For example, floorTime($time, 'PT5m') will floor the time to the latest time that is divisible by 5 minutes.

case(...)

A case function has been added for performing simple if...else if....else if.....end type logic. The function takes the arguments:

case(input, test1, result1, testN, resultN, otherwise)

This is equivalent to

if (input == test1) {
    return result1
} else if (input == testN) {
    return resultN
} else {
    return otherwise
}

See case for details.

formatIECByteSize(...)

A new function for converting an integer amount of bytes into an appropriate byte size unit, e.g. 1024 bytes becomes 1K. International Electrotechnical Commission (IEC) units with a base of 1024 rather than 1000 are used.
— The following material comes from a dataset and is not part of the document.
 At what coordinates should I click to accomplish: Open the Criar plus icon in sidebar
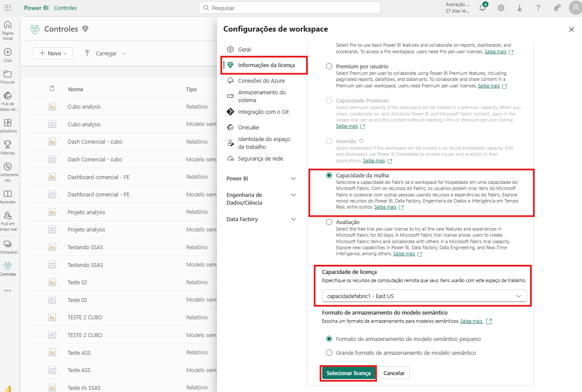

The function has three forms:

formatIECByteSize(bytes)
formatIECByteSize(bytes, omitTrailingZeros)
formatIECByteSize(bytes, omitTrailingZeros, significantFigures)

formatMetricByteSize(...)

A new function for converting an integer amount of bytes into an appropriate byte size unit, e.g. 1000 bytes becomes 1K. Metrix units with a base of 1000 rather than 1024 are used.

The function has three forms:

formatMetricByteSize(bytes)
formatMetricByteSize(bytes, omitTrailingZeros)
formatMetricByteSize(bytes, omitTrailingZeros, significantFigures)

decode(...)

The existing decode(...) function has been changed so that you can use any capture groups in the regular expression patterns in the result arguments. For example:

decode('TestString123','Test(.....)(123)','$1-$2','Nothing')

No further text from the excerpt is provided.